No pain. The world is a wonderful whisper for those who can listen, if necessary in silence.

20090515

fuera de carta


Fuori menù - di Nacho García Velilla 2009


Giudizio sintetico: si può vedere


Maxi è uno chef in gamba, creativo e raffinato, proprietario di Xantarella, un ristorante nel quartiere di Cheuca, a Madrid. Il ristorante non va benissimo a livello economico, ma Maxi, e con lui tutto il personale, spera di ricevere la visita di un ispettore della guida Michelin, per avere almeno una delle loro stelle, in modo da innalzare il prestigio del locale e migliorare così la situazione economica di conseguenza.

Maxi è omosessuale dichiarato, e vive la cosa con una certa soddisfazione; l'ambiente di lavoro è familiare, il personale giovane e affiatato. La sua sicurezza verrà compromessa da due fattori destabilizzanti: l'ingresso nella vita di Maxi e Alex (maitre femminile di Xantarella, grande amica, oltre che collega, di Alex, una donna costantemente alla ricerca dell'anima gemella ma piuttosto sfortunata) del nuovo vicino di Maxi, Horacio Peretti, un ex calciatore argentino che ha smesso di giocare per un grave infortunio e si è riciclato come allenatore giovanile ma soprattutto come commentatore sportivo televisivo, e del ritorno nella vita di Maxi dei due figli, Edu (15 anni) e Alba (6 anni). Ebbene si, Maxi era sposato, ed ha avuto due figli, che ha abbandonato molti anni prima. La morte della ex moglie costringe Maxi a farsi carico dei due giovani, con i quali, soprattutto con Edu, il rapporto è quasi inesistente e, per quel poco che c'è, tesissimo.


Film spagnolo, debutto alla regia cinematografica di Velilla, esperto regista e sceneggiatore televisivo, Fuori menù è una commedia piacevole e divertente, senza grandi pretese (non tenete conto di quel che c'è scritto sulla locandina, per carità: Almodóvar è un'altra cosa), paragonabile a Reinas, non raffinata (diverse battute sono piuttosto grette, ma descrivono l'atteggiamento machista e omofobo che, nonostante la Spagna a qualcuno sembri il Bengodi da quando c'è Zapatero, sopravvive nei confronti degli omosessuali e, purtroppo, è duro a morire), ma neppure volgare come una buona parte, tanto per fare un esempio, di quella italiana; inoltre, ha il pregio di abbracciare una buona serie di argomenti più che attuali, senza dare risposte certe, ma almeno sollevando i temi.

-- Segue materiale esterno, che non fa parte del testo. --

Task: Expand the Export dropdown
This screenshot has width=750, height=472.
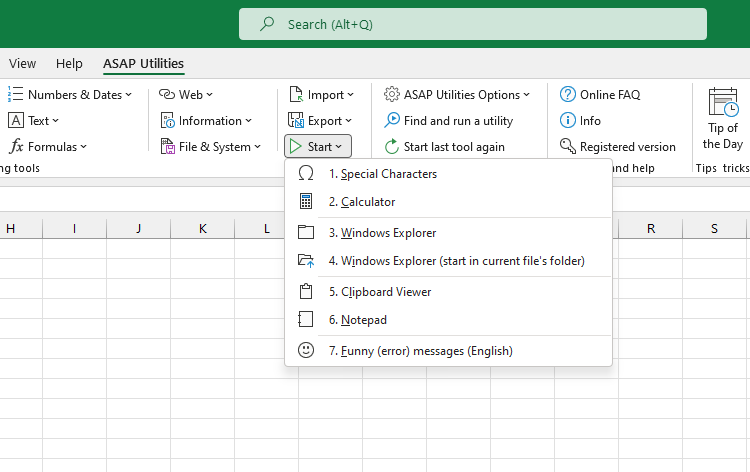Action: coord(320,121)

La provenienza televisiva si nota forse di più nella sceneggiatura (alla quale Velilla partecipa) che nella tecnica, tutto sommato buona, con alcune trovate carine nei "capoversi": alcuni passaggi dai disegni alle immagini reali danno il via alle scene. Il finale, però, non è sconvolgente, ma molto umano e non perfettamente quel che si dice un happy ending.

La direzione degli attori è discutibile. Javier Cámara (Maxi), che in Italia è conosciuto soprattutto per Parla con lei, ma è un attore molto esperto ed affermato in Spagna, mette in scena un gay molto stereotipato, un po' troppo macchiettistico, anche se strappa qualche sorriso; il cileno Benjamín Vicuña (Horacio), sconosciuto in Europa, interpreta un argentino. Visto in versione originale non se la cava male con l'accento, e l'interpretazione del gay che stenta a fare il coming out non è eccezionale, ma comunque apprezzabile. Molto meglio Lola Dueñas (Alex), vista anche in Mare dentro e Volver, e che vedremo tra poco nel nuovo Almodóvar Los abrazos rotos, a tratti irresistibile, e Fernando Tejero (Ramiro, uno dei cucinieri più anziani), visto in Crimen perfecto e, in una piccola parte, in I lunedi al sole.

Niente di eccezionale, ma neppure da buttare. Le critiche ottenute in patria mi sono sembrate eccessive.